>>>

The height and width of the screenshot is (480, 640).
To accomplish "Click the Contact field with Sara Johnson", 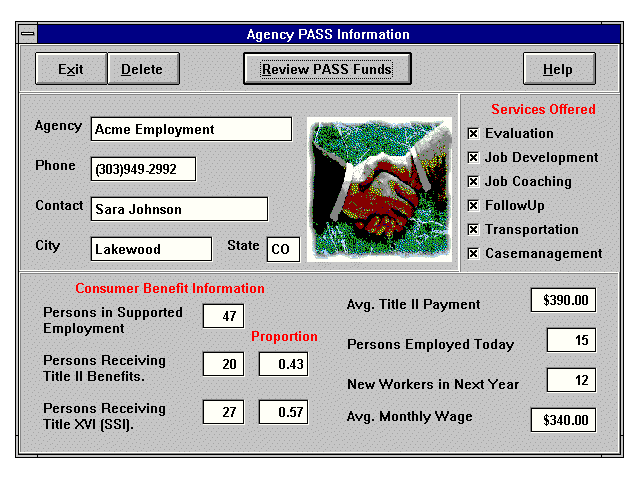I will tap(179, 209).
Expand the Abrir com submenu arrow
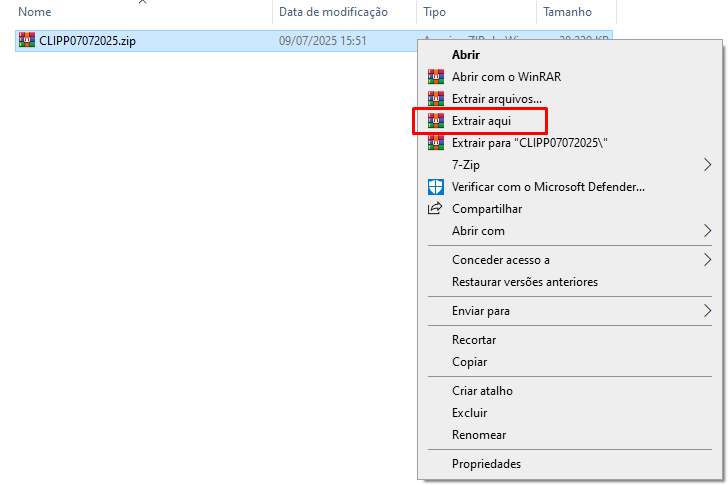 pos(708,231)
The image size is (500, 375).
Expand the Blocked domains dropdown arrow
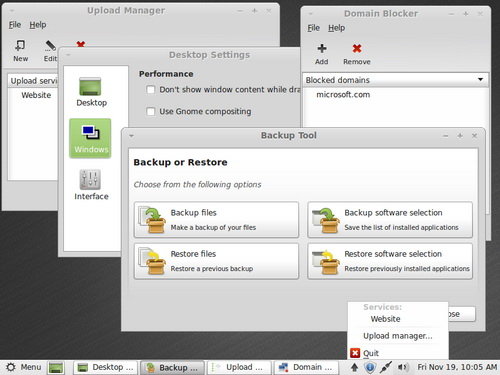(x=480, y=80)
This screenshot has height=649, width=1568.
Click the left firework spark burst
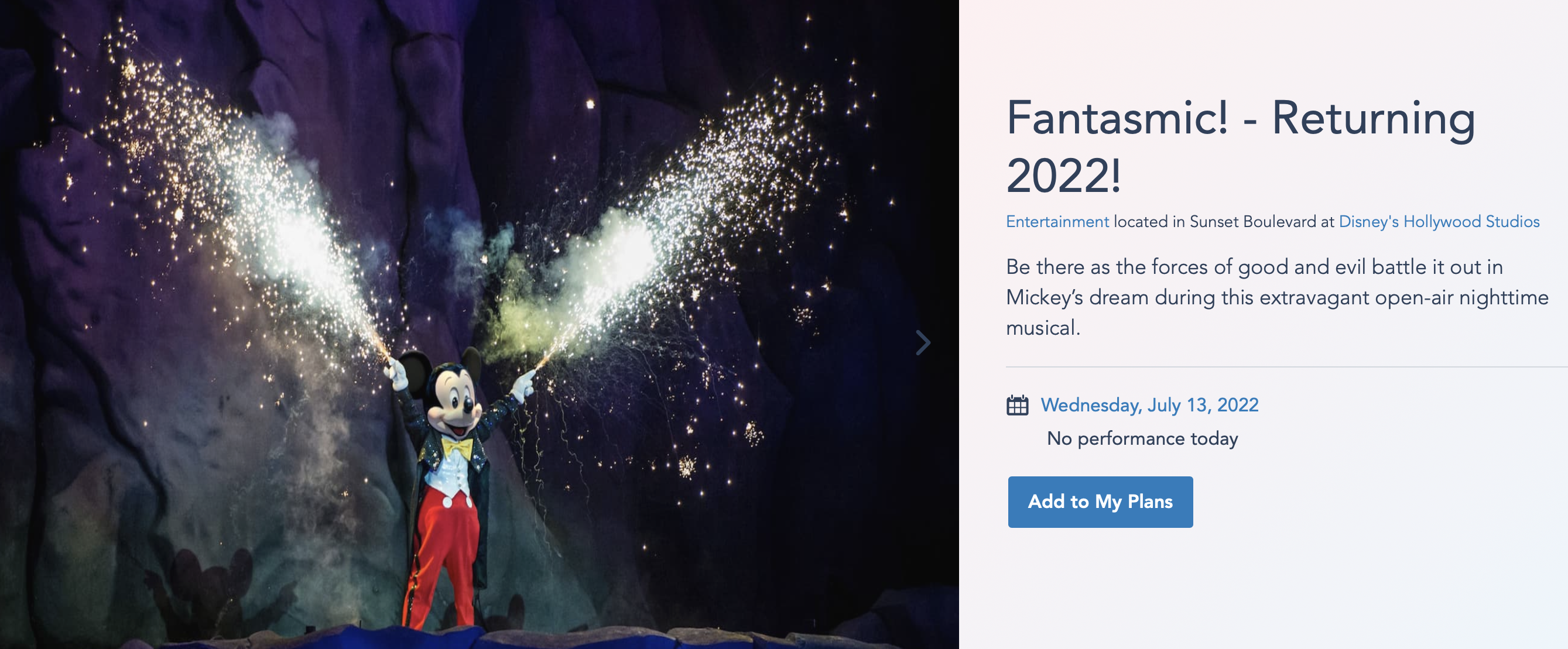[244, 201]
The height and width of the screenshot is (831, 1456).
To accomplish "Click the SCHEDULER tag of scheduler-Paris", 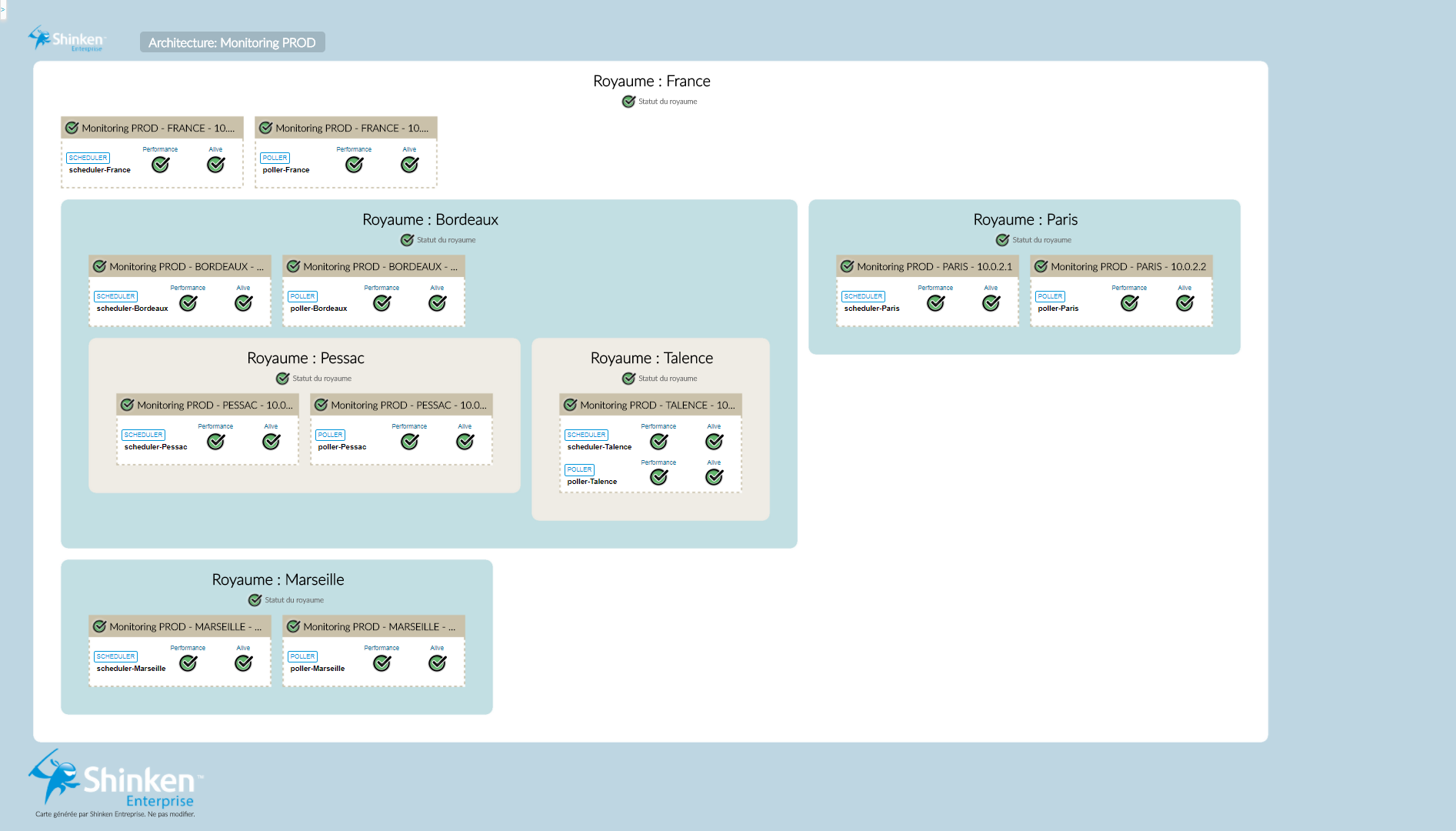I will pyautogui.click(x=863, y=296).
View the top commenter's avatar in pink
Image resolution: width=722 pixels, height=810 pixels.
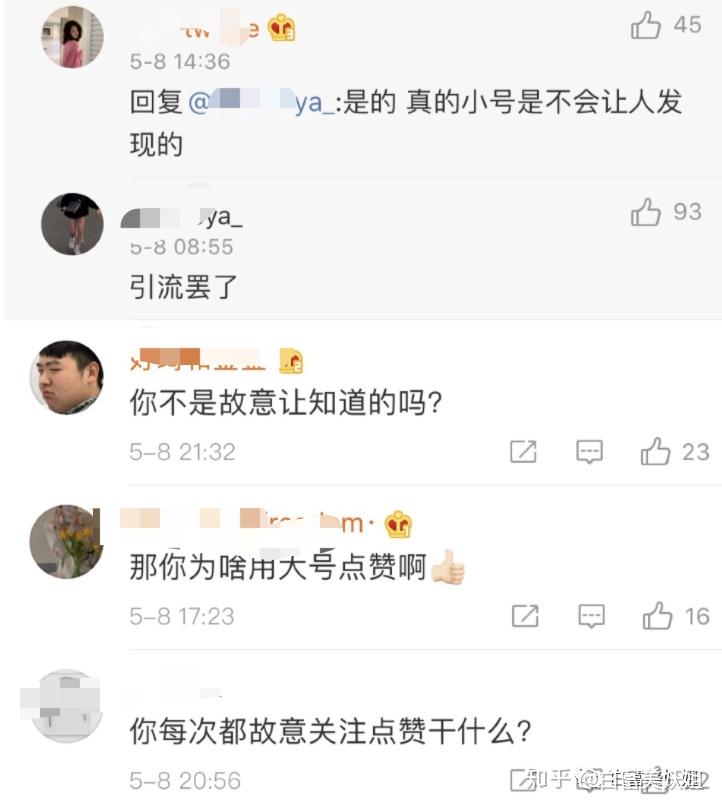pyautogui.click(x=72, y=37)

<<<

**TASK:** Which lines above contain the word "screenshot"? Show each of them.

**REPLY:**
The height and width of the screenshot is (480, 640).
This screenshot has height=649, width=1568.
The height and width of the screenshot is (831, 1456).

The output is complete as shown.